I’ve been sitting on this article for a day or two because it honestly depressed the shit out of me, so if you’re feeling especially overwhelmed by the grief and dread of the political landscape right now, you might want to put this aside for when you’ve got more fight in you.

Briefly, it’s an argument that the appointment of Gorsuch – and the likeliness that Kennedy or Ginsberg will retire – and what a Gorsuch Court (ugh, those words) will mean for LGBTQ rights.

In a nutshell: an ongoing onslaught of cases that will interpret any big wins for gay rights in the narrowest ways as possible – such as what just happened in Texas – with a simultaneous liberal (by which I mean generous) interpretation of the RFRA which will keep states, employers, and cities from enforcing non discrimination rulings because a religious person’s right to discriminate – against women who get abortions or go on birth control, against gay people, trans people, etc. – will be upheld instead.

It’s all depressing AF.

But that, combined with Jamelle Bouie’s recent piece on how this wished-for impeachment will do us little good, tells us something slightly less pessimistic: we are going to fight on every small stage we can. It will change the look and the landscape of LGBTQ politics, and women’s politics, as the intended result of current Republican rule is to disappear both national identity and so called “big government”.

So the one thing I have to ask myself, and ask others who are like me, is that we have got to snap the fuck out of it.

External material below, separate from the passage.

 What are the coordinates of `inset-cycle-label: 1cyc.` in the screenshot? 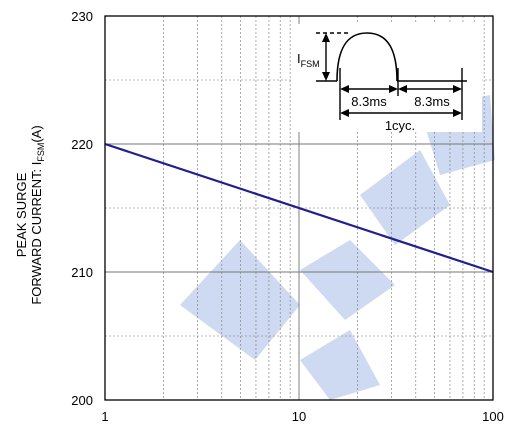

I’ve been walking around in a haze for months, feeling like I’m in a dreadful and unsought alternate reality. Honestly, I’ve even been watching Star Trek because they always seem to find a way out of theirs. But this new reality is not going away. People aren’t going to eventually just “be okay” with gay people and trans people or with women’s rights.

White capitalist supremacist patriarchy is baring its teeth all over the country in small and violent ways, and we know it is.

We are going to have to demand that our good liberal friends radicalize, and fast. We are going to need people who are made of steel to help create safe places and welcoming communities in small ways all over this country.

Ultimately, there is this: we have not entirely undone all the cultural work that was done. People are still far more accepting of LGBTQ lives than they were before Obama’s presidency, and far far more than they were before Clinton’s. That is, for those who have lived through it, this will not be worse. It will be what we already knew and what we fought hard to change.

But for younger people, who dream of a new and different world where everyone has autonomy and respect from others, this is going to be challenging. What I need to say to them – and what we need to keep saying – is that we have done this before and we can do it again. We had joy and beauty and celebration the whole time. But we have got to stop blaming millennials for everything, and we have to get the Boomers to care as much as they did before they had houses and 401k plans. (Gen X will keep doing what we’ve always been doing, sighing and slogging through.) We need to find ways to work together.

I have not yet decided where to direct my own efforts but I do know that I am done feeling sad and angry and now I just want to get to work. Join me.